Doel opdracht ▸ Per welke datum heeft NMVW volgens de uitspraak over het Afrika Museum aangekondigd het museum te sluiten?

ECLI:NL:RBGEL:2023:6079

Rechtbank Gelderland

Datum uitspraak
10 november 2023
Publicatiedatum
7 november 2023
Zaaknummer
10682278 \ CV EXPL 23-2487
Instantie
Rechtbank Gelderland
Type
Uitspraak
Procedures
  • Eerste aanleg - enkelvoudig
Vindplaatsen
  • Rechtspraak.nl
AI samenvatting door LexboostAutomatisch gegenereerd

Vonnis inzake exploitatieplicht van het Afrika Museum en de beëindiging van de huurovereenkomst

In deze zaak heeft de kantonrechter zich gebogen over een geschil tussen de Kerkrechtelijke Rechtspersoon de Nederlandse Provincie van de Congregatie van de Heilige Geest (hierna: CHG) en de Stichting Nationaal Museum van Wereldculturen (hierna: NMVW) over de exploitatieplicht van het Afrika Museum. CHG en de Stichting Afrika Collecties (hierna: SAC) hebben NMVW aangesproken op haar verplichtingen uit de huurovereenkomst, waarin is vastgelegd dat NMVW het gehuurde gedurende de gehele duur van de overeenkomst daadwerkelijk en behoorlijk moet gebruiken. CHG en SAC vorderen dat NMVW het museum openhoudt tot het einde van de huurovereenkomst op 31 december 2024, maar NMVW heeft aangekondigd het museum per 27 november 2023 te sluiten. De kantonrechter heeft in zijn beoordeling de belangen van beide partijen afgewogen. CHG en SAC hebben gesteld dat sluiting van het museum leidt tot verloedering en schade, terwijl NMVW heeft aangevoerd dat het museum door personeelstekort en een dalend bezoekersaantal niet open kan blijven. De kantonrechter heeft geoordeeld dat NMVW niet kan worden verplicht het museum na 27 november 2023 open te houden, gezien de omstandigheden en de belangen van beide partijen. Daarnaast is de vordering om het verplaatsen van collectieonderdelen te verbieden afgewezen, omdat er geen reële dreiging van het wegvoeren van de collectie is aangetoond. De zaak zal op 8 december 2023 weer op de rol komen voor een conclusie van antwoord door NMVW.

Opgeslagen gegevens ▸
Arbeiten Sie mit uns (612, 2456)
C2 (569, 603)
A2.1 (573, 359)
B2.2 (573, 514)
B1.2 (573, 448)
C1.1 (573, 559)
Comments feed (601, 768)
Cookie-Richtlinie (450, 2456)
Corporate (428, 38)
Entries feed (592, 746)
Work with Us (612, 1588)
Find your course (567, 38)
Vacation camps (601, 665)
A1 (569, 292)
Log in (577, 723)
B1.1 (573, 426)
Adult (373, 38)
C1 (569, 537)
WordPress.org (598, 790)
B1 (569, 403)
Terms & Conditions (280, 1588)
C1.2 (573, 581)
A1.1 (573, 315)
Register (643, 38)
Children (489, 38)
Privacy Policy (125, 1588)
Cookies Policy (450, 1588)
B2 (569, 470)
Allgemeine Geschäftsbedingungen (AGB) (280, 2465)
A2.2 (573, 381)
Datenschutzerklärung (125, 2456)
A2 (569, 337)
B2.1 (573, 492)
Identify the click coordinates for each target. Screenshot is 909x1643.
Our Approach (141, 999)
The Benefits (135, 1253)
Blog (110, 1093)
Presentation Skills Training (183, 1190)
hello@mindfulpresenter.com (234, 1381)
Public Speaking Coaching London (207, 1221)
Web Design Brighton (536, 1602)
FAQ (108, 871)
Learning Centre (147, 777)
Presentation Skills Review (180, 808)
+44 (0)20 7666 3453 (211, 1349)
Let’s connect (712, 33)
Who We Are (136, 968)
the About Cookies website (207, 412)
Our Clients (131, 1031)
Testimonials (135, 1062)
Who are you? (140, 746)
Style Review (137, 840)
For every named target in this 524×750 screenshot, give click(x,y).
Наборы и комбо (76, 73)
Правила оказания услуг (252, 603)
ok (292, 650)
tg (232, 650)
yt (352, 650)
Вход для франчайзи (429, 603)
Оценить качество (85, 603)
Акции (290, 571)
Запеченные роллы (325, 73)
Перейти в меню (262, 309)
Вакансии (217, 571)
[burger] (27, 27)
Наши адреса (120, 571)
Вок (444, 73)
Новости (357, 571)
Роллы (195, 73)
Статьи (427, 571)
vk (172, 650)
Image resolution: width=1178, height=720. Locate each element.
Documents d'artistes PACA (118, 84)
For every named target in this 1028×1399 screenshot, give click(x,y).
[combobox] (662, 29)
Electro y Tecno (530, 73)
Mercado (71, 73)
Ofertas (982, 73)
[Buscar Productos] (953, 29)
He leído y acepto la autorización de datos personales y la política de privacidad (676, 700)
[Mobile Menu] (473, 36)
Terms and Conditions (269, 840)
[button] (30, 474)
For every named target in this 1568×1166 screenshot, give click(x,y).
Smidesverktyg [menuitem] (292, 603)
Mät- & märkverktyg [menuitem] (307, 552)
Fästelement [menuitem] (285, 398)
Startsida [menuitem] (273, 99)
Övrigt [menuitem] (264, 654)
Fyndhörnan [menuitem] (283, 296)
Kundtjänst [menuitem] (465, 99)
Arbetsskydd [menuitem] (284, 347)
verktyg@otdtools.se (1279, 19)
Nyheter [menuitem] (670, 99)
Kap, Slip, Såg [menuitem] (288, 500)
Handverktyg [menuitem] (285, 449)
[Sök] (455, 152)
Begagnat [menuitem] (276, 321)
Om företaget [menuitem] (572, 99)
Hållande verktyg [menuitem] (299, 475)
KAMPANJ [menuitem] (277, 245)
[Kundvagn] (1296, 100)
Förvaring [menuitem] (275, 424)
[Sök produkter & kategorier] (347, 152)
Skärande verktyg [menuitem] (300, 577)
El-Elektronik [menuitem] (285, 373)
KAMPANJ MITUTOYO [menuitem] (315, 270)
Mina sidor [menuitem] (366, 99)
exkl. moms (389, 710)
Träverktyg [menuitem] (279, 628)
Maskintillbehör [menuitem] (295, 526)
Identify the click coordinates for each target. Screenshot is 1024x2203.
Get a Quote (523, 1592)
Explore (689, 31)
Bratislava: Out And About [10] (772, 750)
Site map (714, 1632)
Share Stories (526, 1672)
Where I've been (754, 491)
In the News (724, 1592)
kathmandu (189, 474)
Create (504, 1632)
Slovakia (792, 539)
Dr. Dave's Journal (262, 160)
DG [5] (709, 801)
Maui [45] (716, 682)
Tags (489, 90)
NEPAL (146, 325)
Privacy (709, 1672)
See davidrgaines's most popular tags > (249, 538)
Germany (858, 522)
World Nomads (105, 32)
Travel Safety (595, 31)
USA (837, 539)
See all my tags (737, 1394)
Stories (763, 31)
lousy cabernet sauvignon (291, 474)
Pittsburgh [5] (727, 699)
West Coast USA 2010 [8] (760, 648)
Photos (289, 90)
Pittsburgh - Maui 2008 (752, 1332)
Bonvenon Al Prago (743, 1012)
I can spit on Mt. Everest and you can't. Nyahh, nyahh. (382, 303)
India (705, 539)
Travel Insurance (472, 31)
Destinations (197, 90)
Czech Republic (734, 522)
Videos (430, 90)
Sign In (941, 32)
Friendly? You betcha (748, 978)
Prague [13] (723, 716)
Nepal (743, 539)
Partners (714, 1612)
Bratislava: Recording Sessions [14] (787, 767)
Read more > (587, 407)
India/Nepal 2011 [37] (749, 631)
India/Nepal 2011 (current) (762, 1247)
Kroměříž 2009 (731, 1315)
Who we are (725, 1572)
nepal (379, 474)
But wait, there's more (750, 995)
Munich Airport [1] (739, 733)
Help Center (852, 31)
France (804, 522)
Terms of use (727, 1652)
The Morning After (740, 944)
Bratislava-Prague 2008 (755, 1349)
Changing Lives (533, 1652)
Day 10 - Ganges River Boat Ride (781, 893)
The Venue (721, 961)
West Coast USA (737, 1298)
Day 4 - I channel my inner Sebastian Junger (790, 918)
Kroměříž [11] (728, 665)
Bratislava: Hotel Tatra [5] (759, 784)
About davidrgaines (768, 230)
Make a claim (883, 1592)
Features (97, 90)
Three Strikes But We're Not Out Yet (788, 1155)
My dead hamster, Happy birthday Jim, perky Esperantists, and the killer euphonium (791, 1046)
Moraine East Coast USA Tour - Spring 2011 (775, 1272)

Uitgewerkte opdracht ▸ Per 27 november 2023.